Observability

Twinkle Server provides full observability through OpenTelemetry, covering traces, metrics, and logs.

Quick Start

1. Start the Observability Stack

The project includes a one-command Docker Compose setup based on the grafana/otel-lgtm image (bundles OTel Collector, Mimir, Tempo, Loki, and Grafana):

cd cookbook/observability
docker compose up -d

Available services after startup:

ServiceURLPurpose
Grafanahttp://localhost:3000Dashboards and data exploration
OTLP gRPClocalhost:4317Point Twinkle’s otlp_endpoint here
OTLP HTTPlocalhost:4318Same, HTTP alternative

2. Configure the Server

Enable telemetry in server_config.yaml:

telemetry:
  enabled: true
  otlp_endpoint: http://localhost:4317

3. Install Dependencies

pip install opentelemetry-api opentelemetry-sdk opentelemetry-exporter-otlp

4. Launch the Server

twinkle-server launch -c server_config.yaml

5. Open Grafana

Navigate to http://localhost:3000. Default credentials: admin / admin.

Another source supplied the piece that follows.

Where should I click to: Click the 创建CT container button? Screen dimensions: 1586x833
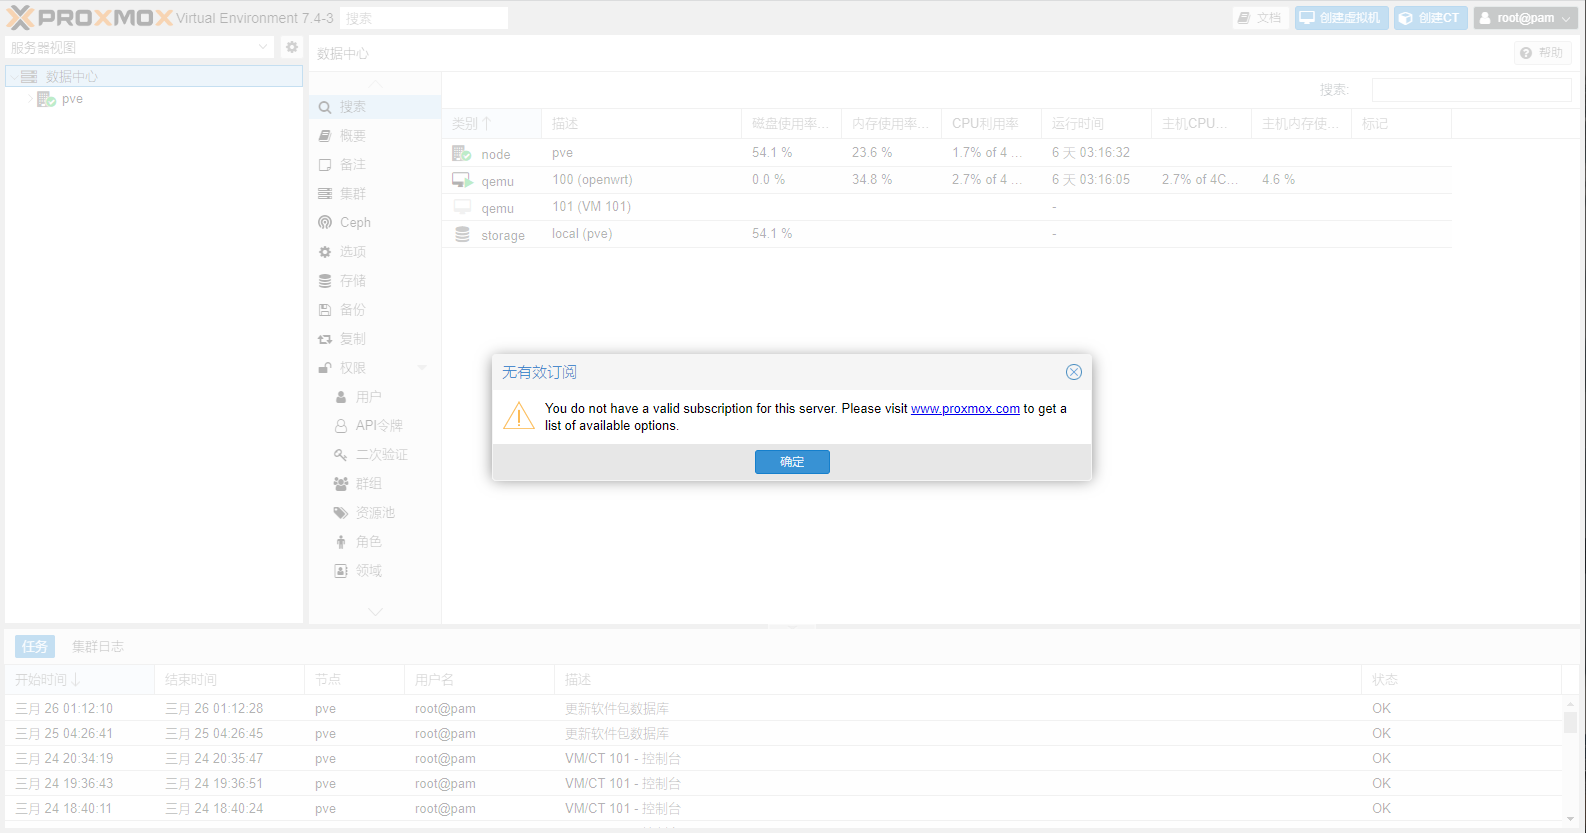point(1430,18)
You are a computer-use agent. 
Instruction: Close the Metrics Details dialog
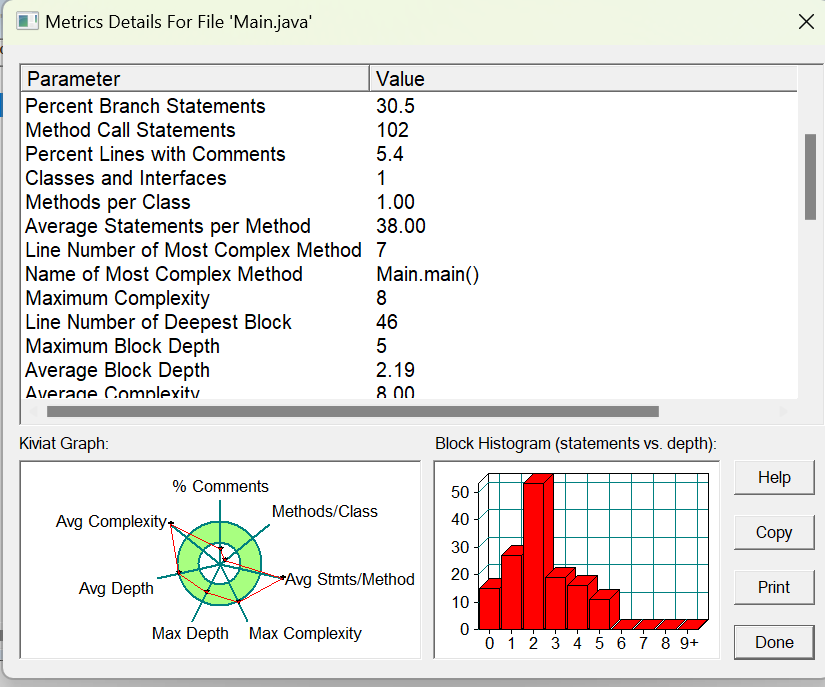(806, 22)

telemetry Configuration Fields

FieldTypeDefaultDescription
enabledboolfalseWhether to enable the telemetry pipeline
service_namestrtwinkle-serverReported service name
otlp_endpointstrhttp://localhost:4317OTel Collector gRPC address
debugboolfalseWhen true, dumps spans/metrics to console instead of OTLP
export_interval_msint30000Metrics export interval (milliseconds)
resource_attributesdict{}Additional resource attributes attached to all telemetry

Built-in Grafana Dashboard

The provisioned Twinkle Server Overview dashboard includes:

  • HTTP request rate and P95 latency per deployment (Gateway / Model / Sampler / Processor)
  • Active resource counts (sessions, models, sampling sessions, futures)
  • Task queue depth, execution P95, wait-time P95
  • Rate-limit rejections and task completions by status

Metric Naming Reference

Twinkle uses dot-notation OpenTelemetry metric names. Prometheus OTLP ingestion converts dots to underscores and appends _total to monotonic counters:

OpenTelemetry NamePrometheus Name
twinkle.http.requests.totaltwinkle_http_requests_total
twinkle.http.request.duration_secondstwinkle_http_request_duration_seconds_bucket
twinkle.queue.depthtwinkle_queue_depth
twinkle.task.execution_secondstwinkle_task_execution_seconds_bucket
twinkle.task.wait_secondstwinkle_task_wait_seconds_bucket
twinkle.rate_limit.rejections.totaltwinkle_rate_limit_rejections_total
twinkle.tasks.totaltwinkle_tasks_total
twinkle.sessions.activetwinkle_sessions_active
twinkle.models.activetwinkle_models_active
twinkle.sampling_sessions.activetwinkle_sampling_sessions_active
twinkle.futures.activetwinkle_futures_active

The *.active resource gauges report absolute values. Do NOT wrap them with rate() or increase().

Tracing

Twinkle spans are namespaced under twinkle.server.<component> (Gateway / Model / Sampler / Processor). Each request carries twinkle.session_id and trace_id correlation keys, supporting end-to-end cross-deployment tracing.

In Grafana, switch the datasource to Tempo to search traces by service name or span name.

Production Deployment

The LGTM all-in-one image in cookbook/observability is for local development and demos only. For production:

  • Deploy Mimir / Tempo / Loki / Grafana separately with persistent storage and replicas
  • Place an independent OTel Collector tier in front for sampling and routing
  • The telemetry config and metric names in server_config.yaml transfer without changes

Troubleshooting

Grafana shows “No data”

  • Confirm telemetry.enabled: true in your config
  • Confirm worker logs show Worker telemetry initialized
  • Set debug: true to verify spans appear in the console, then switch back to debug: false

Twinkle can’t reach the Collector

  • otlp_endpoint must be reachable from the Twinkle process. If Twinkle runs in a separate container, use the Docker network address e.g. http://twinkle-lgtm:4317

Resource gauges stuck at 0

  • Only the cleanup-leader worker pushes resource counts. If gauges remain at 0 for longer than export_interval_ms × 2 after startup, check logs for “became cleanup leader” messages

Tear Down

cd cookbook/observability
docker compose down -v   # -v removes the data volume as well
docs